→ EXERCISE
Only these lines should appear, exactly: the one containing "Instruction: Click the" and every line after it through the end of the material below.
##### SOURCE MATERIAL
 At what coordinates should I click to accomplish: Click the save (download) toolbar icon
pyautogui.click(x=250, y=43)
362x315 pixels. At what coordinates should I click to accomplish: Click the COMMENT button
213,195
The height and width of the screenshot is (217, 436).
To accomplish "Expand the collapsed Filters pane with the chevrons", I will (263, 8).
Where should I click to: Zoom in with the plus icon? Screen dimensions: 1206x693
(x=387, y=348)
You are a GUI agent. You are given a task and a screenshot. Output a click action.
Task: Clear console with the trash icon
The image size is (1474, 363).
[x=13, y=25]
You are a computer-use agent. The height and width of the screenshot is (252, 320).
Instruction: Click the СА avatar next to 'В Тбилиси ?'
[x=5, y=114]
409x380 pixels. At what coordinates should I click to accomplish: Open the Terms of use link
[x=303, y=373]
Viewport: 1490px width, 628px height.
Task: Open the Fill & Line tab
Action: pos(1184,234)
##########
→ RESULT OF THE TASK
Instruction: Click the СА avatar next to 'В Тбилиси ?'
[x=5, y=114]
409x380 pixels. At what coordinates should I click to accomplish: Open the Terms of use link
[x=303, y=373]
Viewport: 1490px width, 628px height.
Task: Open the Fill & Line tab
Action: pos(1184,234)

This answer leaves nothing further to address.